Joshua Hare: [00:15:34] Yeah. So if people really understand and study what we’ve done, they’ll see it’s very logical and systematic. I told you how we went from heart failure to frailty. It was based on observations in the heart failure population, the biology and preliminary observation. So it made sense to do it. It wasn’t just throwing spaghetti at the wall. And the same with Alzheimer’s. What we noticed was in an earlier frailty study we did. We did a crude measurement of cognitive function, which is a simple test you can give to a patient called a mini-mental score. And the Mini-mental score improved in the patients who received the predecessor version of what is now Lomecel-B. And we were like, Whoa, that’s surprising. That wasn’t expected. Then when we spoke with experts in the field, they also informed us that indeed there was a hypothesis that made sense, which is that there’s inflammation in the brain in Alzheimer’s patients, and that might go unaddressed by some of the other approaches that were being developed. That’s called the neuroinflammation hypothesis. And with all of the troubles in the Alzheimer’s field, there’s been a huge shift towards looking at neuroinflammation. So knowing how our cells work, remember I told you the four things we know about Lomecel-B, anti-inflammatory anti-fibrotic, pro vascular and stimulation of endogenous repair plus the observation in the earlier study that there was an improvement in mini-mental, it may again make total logical sense to go ahead and try it in a small Alzheimer’s study, which we did. We were very fortunate that the Alzheimer’s Association funded it under a part of the cloud grant. So I want to acknowledge them. And we did a 33 patient study that’s been published in the journal Alzheimer’s and Dementia, which is a journal of the Alzheimer’s Association. And the results were really, really interesting. Of course, they’re preliminary and provocative. It’s just a phase one study. But we did show safety, But from a preliminary standpoint, we saw suggestions of efficacy and they seem to be meaningful. So Longeveron is presently enrolling in a phase two study.

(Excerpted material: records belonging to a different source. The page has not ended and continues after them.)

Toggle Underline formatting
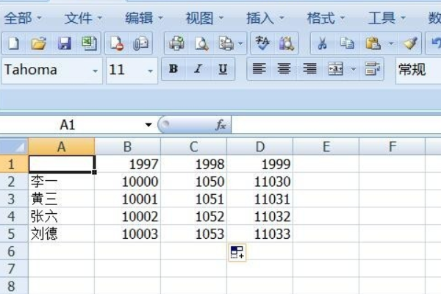This screenshot has width=441, height=294. click(223, 69)
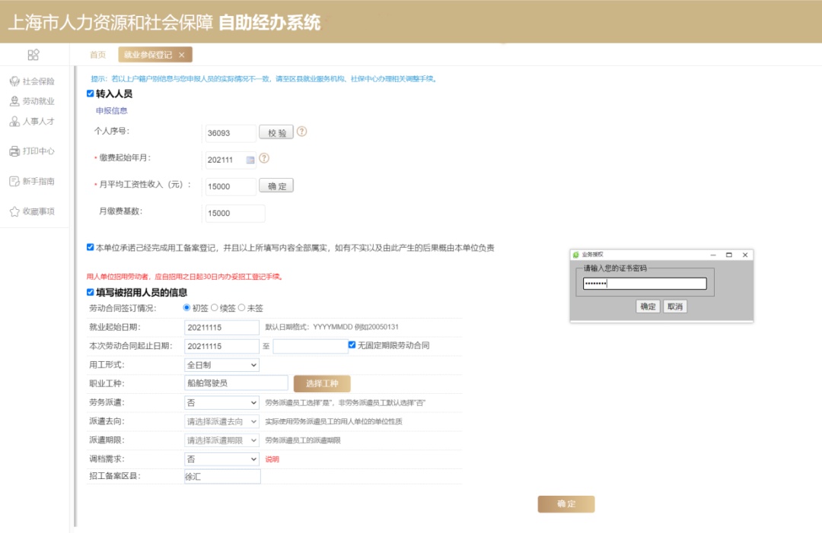Uncheck 无固定期限劳动合同 checkbox
Image resolution: width=822 pixels, height=533 pixels.
click(352, 345)
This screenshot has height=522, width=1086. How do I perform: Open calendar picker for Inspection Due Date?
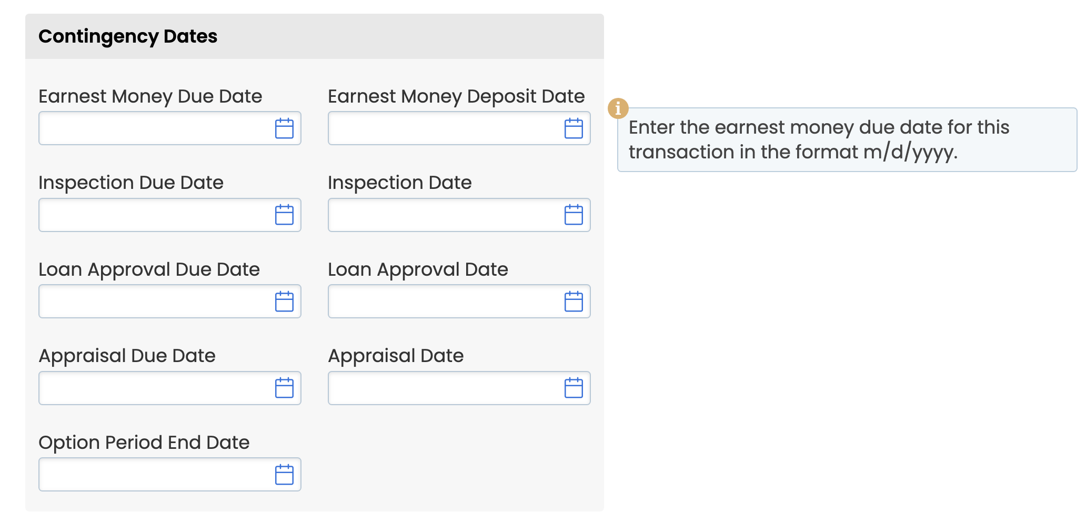click(x=284, y=215)
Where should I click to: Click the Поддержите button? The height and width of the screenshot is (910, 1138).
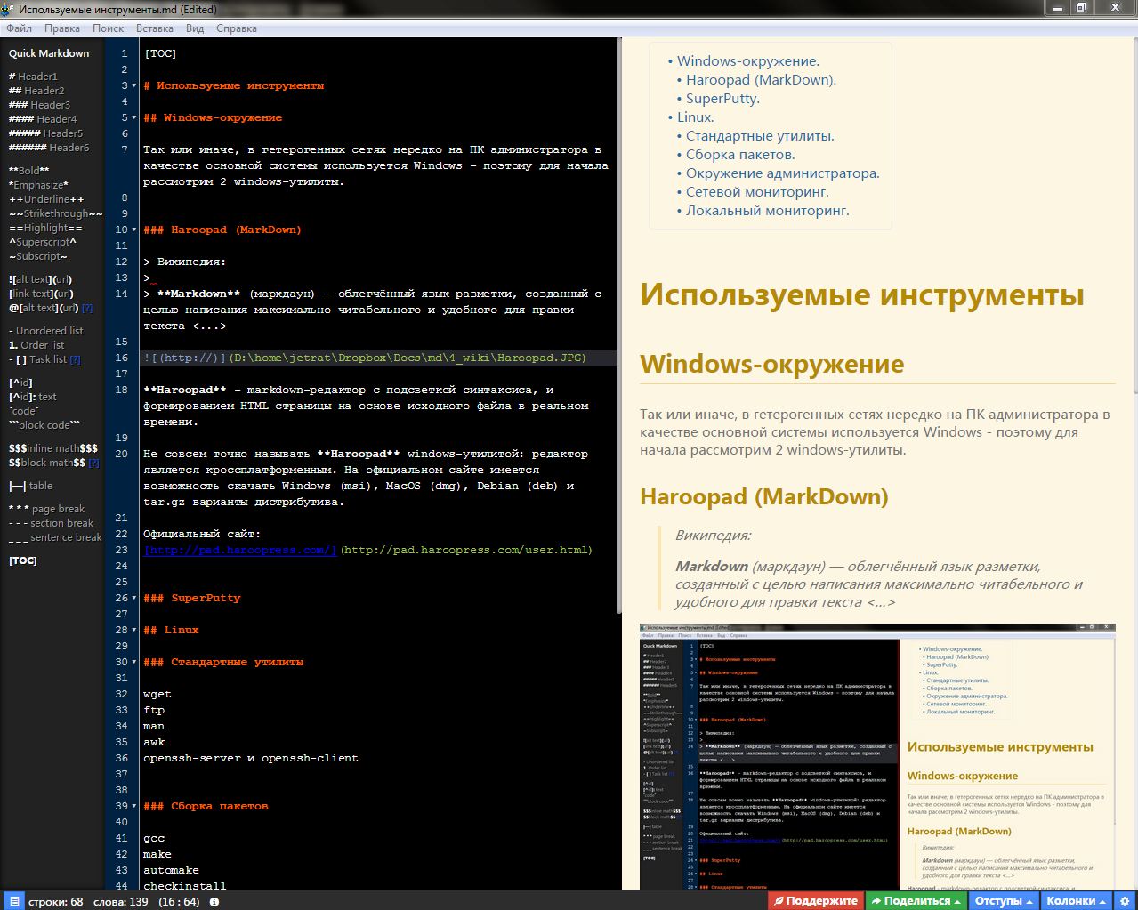(815, 900)
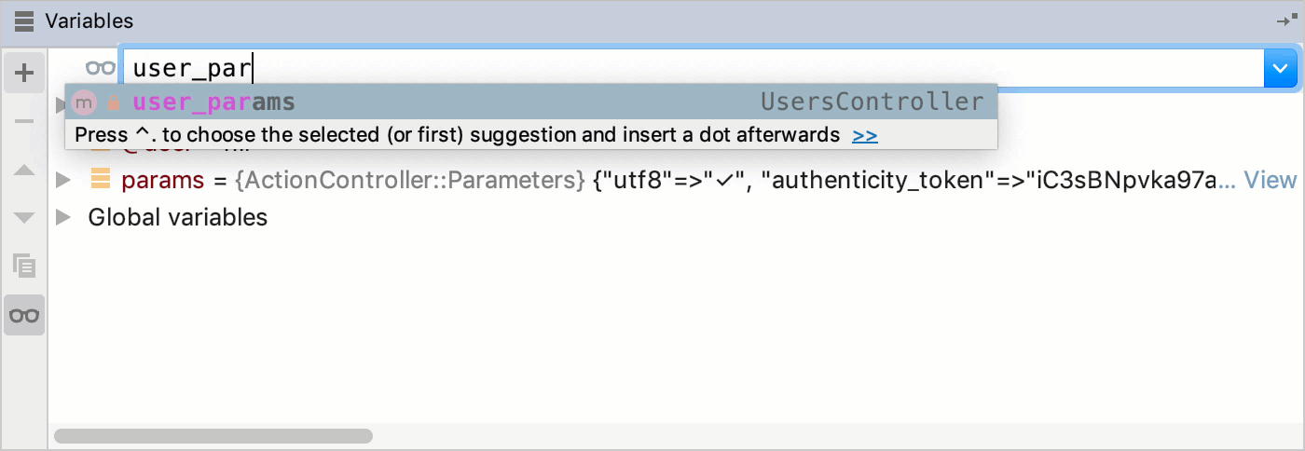Image resolution: width=1305 pixels, height=451 pixels.
Task: Click the hide panel arrow icon at top right
Action: 1286,21
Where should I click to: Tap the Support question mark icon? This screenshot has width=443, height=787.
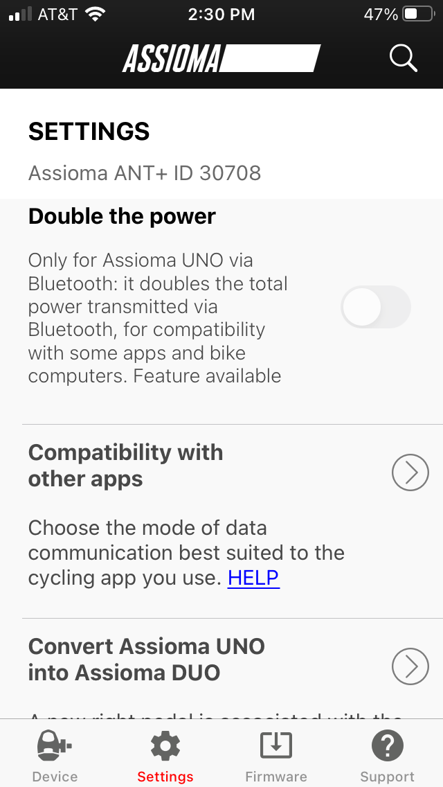click(388, 745)
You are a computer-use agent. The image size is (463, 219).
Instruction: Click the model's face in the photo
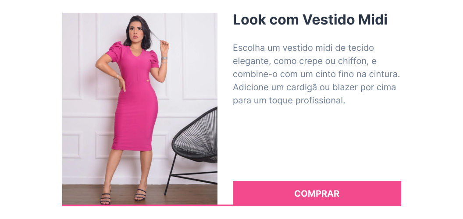pyautogui.click(x=135, y=32)
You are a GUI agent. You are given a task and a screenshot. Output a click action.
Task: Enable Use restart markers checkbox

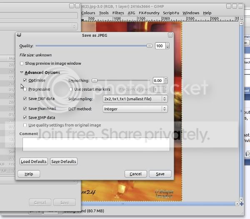click(x=71, y=89)
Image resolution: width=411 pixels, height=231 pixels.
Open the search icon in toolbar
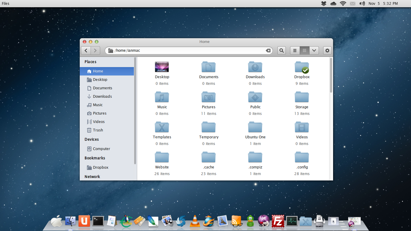[281, 51]
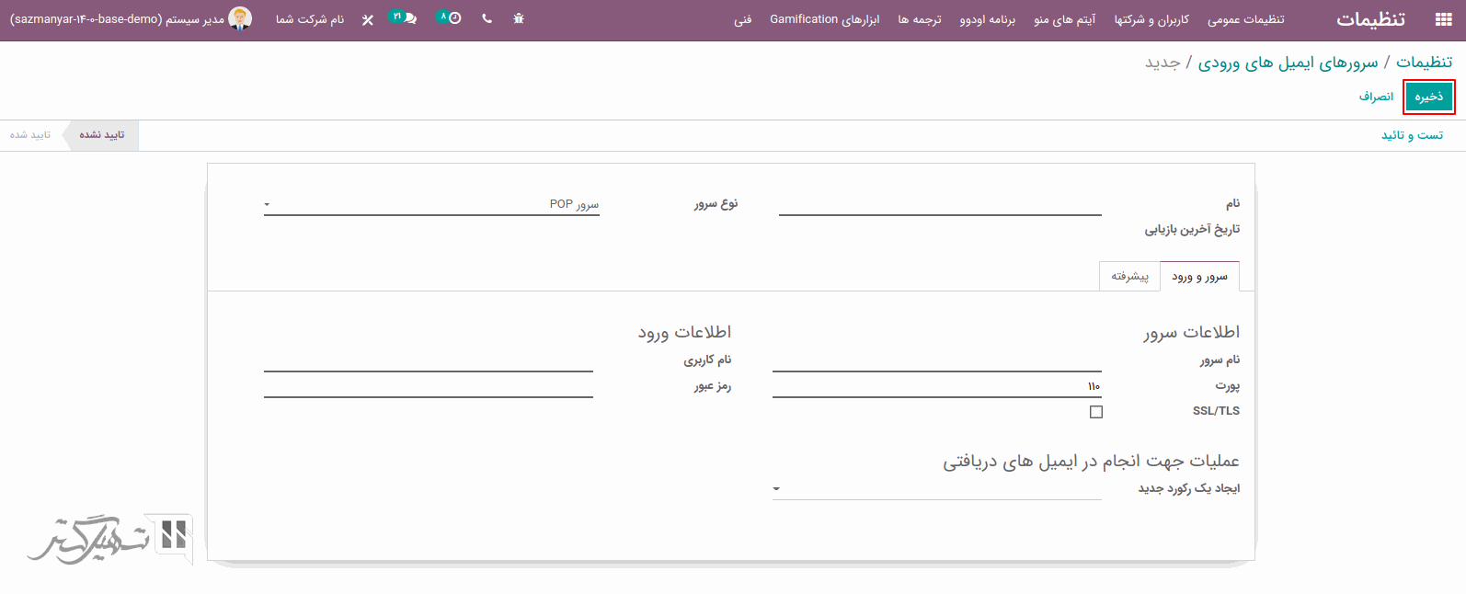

Grace Ratley: [00:18:12] And one of the things that is really amazing about cell based therapies is the safety of it. Can you talk a little bit about that?

Joshua Hare: [00:18:22] So I have a general prediction, and I believe that over the course of this century and it’s always good to look back a hundred years and sometimes it seems like not much changes. But if you look at medicine over the past hundred years, it’s been incredible the changes. We didn’t even have antibiotics 100 years ago and now we’ve got hundreds of different antibiotics and heart failure drugs. I mean, there’s now 8 or 9 different classes of heart failure drugs, cancer chemotherapy and so on and so forth. My general prediction for the 21st century is that cells are going to become much more commonly used as medicines. We’ve already started. That process has already begun with a type of cell therapy called Car-T therapy, which is a very effective way to engineer T cells and use them to kill a variety of cancers and leukemias and lymphomas. And these are approved. I think cells are going to generally be used as medicines for a whole host of indications. And one of the main reasons is safety. I think if you have a situation where you could cure a disease with medicines or you can cure it with cells, the cells are going to win out over the next four, five, six decades.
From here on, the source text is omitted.